▶ [WORK ITEM]
Reproduce each entry below exactly, without omitting any.

Saved data entries
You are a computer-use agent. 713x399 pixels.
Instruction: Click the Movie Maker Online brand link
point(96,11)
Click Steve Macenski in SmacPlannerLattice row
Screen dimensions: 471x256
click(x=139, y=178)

▶ [REPLY]
You are a computer-use agent. 713x399 pixels.
Instruction: Click the Movie Maker Online brand link
point(96,11)
Click Steve Macenski in SmacPlannerLattice row
Screen dimensions: 471x256
click(x=139, y=178)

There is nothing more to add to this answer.